W sobotę (25 listopada) Mariusz Pudzianowski pojawił się na andrzejkowej nocy w jednym z klubów w Sypniewie. - Gość specjalny Mariusz Pudzianowski, najsilniejszy człowiek na świecie oraz najlepszy polski zawodnik w walkach KSW. Dodatkowo występ formacji "Pudzian Band" - tak organizatorzy reklamowali imprezę z udziałem 40-letniego sportowca i grupy muzycznej jego brata Krystiana.
- Nadchodzimy - wtórował im "Pudzian" w specjalnej zapowiedzi, która lotem błyskawicy obiegła media społecznościowe.
Na zdjęciach z zabawy w Sypniewie widzimy, że "Dominator" nie ograniczał się tylko do roli gościa, ale chętnie wychodził na scenę. Nie zabrakło też konkursów i pamiątkowych zdjęć z fanami.

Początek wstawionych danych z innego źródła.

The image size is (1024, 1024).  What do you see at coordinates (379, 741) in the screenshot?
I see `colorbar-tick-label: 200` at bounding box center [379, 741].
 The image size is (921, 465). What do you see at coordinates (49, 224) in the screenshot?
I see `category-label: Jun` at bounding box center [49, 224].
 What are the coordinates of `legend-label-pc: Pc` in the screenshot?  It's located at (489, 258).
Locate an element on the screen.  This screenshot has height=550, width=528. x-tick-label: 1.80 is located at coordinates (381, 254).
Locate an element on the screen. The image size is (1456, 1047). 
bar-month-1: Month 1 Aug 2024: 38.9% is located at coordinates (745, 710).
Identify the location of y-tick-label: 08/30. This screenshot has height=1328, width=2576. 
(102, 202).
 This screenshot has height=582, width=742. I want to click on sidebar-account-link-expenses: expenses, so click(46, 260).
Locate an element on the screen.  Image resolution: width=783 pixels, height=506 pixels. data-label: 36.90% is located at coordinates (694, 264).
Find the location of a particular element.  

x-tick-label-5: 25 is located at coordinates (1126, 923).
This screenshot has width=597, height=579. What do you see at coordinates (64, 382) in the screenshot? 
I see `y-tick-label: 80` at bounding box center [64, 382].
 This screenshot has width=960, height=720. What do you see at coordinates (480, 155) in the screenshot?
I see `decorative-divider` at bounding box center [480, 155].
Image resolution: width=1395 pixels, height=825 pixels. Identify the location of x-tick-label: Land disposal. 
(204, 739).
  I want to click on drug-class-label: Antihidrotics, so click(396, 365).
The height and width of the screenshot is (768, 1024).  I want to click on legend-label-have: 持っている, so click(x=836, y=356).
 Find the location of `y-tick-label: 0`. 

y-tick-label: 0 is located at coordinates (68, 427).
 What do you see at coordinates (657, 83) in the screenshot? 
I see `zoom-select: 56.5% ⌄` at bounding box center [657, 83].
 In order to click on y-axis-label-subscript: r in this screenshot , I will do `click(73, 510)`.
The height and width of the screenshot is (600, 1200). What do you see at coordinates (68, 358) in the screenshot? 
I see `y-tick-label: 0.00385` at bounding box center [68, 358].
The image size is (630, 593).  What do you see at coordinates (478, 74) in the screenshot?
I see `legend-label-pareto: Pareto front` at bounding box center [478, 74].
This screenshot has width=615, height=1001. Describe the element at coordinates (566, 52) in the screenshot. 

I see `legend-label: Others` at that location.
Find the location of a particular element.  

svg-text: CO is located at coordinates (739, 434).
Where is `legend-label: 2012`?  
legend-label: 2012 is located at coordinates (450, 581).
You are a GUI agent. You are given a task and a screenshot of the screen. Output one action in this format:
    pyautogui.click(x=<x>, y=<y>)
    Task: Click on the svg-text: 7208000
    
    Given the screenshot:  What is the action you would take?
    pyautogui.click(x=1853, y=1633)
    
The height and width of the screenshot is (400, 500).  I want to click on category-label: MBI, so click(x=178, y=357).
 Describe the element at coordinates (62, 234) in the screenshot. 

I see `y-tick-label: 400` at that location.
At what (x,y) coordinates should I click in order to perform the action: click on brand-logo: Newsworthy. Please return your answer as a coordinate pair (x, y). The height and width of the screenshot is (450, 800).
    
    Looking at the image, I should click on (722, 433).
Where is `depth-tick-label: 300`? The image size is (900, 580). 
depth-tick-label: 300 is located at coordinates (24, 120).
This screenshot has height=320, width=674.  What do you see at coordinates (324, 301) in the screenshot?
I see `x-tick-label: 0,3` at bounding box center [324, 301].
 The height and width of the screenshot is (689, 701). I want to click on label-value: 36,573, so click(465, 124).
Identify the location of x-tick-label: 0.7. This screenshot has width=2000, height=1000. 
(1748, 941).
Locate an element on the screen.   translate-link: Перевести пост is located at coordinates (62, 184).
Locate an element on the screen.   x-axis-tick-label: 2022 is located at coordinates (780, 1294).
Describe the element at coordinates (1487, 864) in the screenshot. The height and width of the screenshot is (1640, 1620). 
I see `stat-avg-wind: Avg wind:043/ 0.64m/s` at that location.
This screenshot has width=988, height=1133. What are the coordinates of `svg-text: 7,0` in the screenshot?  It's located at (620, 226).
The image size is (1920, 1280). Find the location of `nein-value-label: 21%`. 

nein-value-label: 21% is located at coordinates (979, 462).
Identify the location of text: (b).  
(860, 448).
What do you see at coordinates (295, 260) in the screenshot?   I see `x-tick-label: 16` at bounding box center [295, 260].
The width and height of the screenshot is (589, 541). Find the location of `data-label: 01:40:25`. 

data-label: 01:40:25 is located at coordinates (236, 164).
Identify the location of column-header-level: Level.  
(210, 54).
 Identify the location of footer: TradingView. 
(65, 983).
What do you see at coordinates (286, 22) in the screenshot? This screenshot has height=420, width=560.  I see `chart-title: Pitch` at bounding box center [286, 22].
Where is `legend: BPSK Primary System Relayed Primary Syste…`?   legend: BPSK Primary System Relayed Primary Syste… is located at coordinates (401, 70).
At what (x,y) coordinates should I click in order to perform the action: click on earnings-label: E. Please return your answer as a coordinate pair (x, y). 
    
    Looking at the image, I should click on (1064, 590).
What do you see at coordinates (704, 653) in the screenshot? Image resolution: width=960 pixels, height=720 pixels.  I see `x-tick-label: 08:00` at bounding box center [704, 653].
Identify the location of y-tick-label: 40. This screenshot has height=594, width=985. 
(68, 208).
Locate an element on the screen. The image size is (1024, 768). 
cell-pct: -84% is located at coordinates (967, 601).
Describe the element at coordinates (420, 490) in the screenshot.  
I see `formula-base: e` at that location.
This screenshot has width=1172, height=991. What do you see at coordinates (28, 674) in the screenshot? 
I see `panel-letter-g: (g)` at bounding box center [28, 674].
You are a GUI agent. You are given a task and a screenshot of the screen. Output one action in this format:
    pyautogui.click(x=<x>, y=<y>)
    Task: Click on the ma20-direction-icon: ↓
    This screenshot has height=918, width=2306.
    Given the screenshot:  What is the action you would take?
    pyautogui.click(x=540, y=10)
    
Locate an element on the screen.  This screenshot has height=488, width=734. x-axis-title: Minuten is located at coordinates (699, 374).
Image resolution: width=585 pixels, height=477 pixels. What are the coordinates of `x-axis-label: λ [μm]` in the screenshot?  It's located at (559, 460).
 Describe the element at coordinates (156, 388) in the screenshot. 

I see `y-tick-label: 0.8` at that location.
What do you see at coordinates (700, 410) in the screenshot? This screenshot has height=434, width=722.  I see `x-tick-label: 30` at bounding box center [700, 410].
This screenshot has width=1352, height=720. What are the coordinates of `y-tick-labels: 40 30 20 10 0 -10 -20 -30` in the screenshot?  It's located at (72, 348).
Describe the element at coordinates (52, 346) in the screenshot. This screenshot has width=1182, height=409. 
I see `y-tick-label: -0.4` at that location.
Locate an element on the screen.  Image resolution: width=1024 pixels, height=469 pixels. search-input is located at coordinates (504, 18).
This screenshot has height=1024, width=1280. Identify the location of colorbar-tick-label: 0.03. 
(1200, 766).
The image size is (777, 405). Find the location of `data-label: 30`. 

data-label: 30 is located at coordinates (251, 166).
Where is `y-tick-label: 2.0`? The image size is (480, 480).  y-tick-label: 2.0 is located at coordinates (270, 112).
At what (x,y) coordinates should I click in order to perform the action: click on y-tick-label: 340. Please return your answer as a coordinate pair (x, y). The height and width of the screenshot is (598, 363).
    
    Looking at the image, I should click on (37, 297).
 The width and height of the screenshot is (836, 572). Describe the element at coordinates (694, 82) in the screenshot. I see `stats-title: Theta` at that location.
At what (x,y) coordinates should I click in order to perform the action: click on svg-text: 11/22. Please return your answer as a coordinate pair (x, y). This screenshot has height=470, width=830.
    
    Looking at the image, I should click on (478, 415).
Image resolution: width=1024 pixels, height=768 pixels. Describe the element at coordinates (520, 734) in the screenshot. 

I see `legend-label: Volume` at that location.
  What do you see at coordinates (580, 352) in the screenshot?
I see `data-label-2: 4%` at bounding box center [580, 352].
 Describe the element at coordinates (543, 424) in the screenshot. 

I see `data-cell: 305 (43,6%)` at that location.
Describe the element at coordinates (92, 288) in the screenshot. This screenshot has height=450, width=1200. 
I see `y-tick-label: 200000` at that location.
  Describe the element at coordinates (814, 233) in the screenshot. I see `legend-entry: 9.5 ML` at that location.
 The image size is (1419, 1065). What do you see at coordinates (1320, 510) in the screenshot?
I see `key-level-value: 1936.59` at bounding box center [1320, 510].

Fighter z Białej Rawskiej czuł się na estradzie bardzo komfortowo, niczym showman.
Po wygranej z Jayem Silvą na gali KSW 40 w Dublinie Pudzianowski ze spokojem oczekuje na zakontraktowanie kolejnego pojedynku w oktagonie. W przyszłości chciałby walczyć o mistrzowskie pasy. - Jestem pewien, że dłużej będę rywalizować w MMA niż rywalizowałem w strongmanach. W tamtym sporcie poczułem smak bycia najlepszym i muszę przyznać, że się od niego uzależniłem. Chciałbym poczuć ten smak także w MMA, jednak zdaję sobie sprawę, że nie będzie łatwo. Ale ja kocham wyzwania i samemu sobie chcę udowodnić, że i w tym sporcie stać mnie na wiele - zapowiedział w rozmowie z serwisem sport.tvp.pl.
ZOBACZ WIDEO Wielki rywal Wacha? "Każdy będzie chciał ze mną wygrać"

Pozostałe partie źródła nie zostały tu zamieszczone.